Fu un lavoro duro, curato nei
minimi particolari, mentre i diretti interessati non si trovavano in
casa. Aveva calcolato tutto: i ragazzi erano a scuola, e i genitori
al lavoro, ignari del proprio destino. Senza farsi vedere,
indifferente, passò per le stradine secondarie, quelle poco
trafficate. Infine strinse fra le mani il suo detonatore e si nascose
nel retro dell'edificio scolastico, sgattaiolando all'interno grazie
alla finestra della palestra in quel momento deserta, che era stata
lasciata aperta. Stette per un po' dentro l'enorme stanza,
riprendendo fiato, seduto sul freddo pavimento.
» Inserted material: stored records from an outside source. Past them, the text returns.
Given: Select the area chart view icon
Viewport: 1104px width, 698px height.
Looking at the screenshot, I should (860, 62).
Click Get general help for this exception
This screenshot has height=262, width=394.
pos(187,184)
Doveva pensare.
Tramortire il custode poteva essere un'idea, ma doveva trovare
qualcosa per metterla in pratica; frugò nei vari armadietti,
trovando una mazza da baseball. Perfetto. Sorrise, pregustando il
momento fatidico.
L'occhio inutilizzabile fasciato
dalla benda bianca non faceva quasi più male.
“
Si
può morire, per l'arte. Oppure si può stare al
sicuro in un angolo
ad osservarla, mentre corrode il male che affligge il mondo ”
Silenziosamente,
quando la
campanella suonò e il custode andò ad assicurarsi
che in palestra
fosse tutto in ordine, gli apparì alle spalle colpendolo
violentemente con la mazza che aveva trovato. Forse era stato perfino
troppo cattivo, con lui. Però, se per vincere era necessario
mettere
a repentaglio la vita di persone innocenti, lo avrebbe fatto senza
nessun rimpianto; o forse ogni tanto il suo pensiero sarebbe volato
verso di loro, ma ciò non lo avrebbe fermato. Un artista
deve
imparare a sublimare la sofferenza, convertendola in bellezza da
condividere con gli altri.
“
Che
diavolo ci fai ancora qui? Pensavo ti avessero fatto fuori ”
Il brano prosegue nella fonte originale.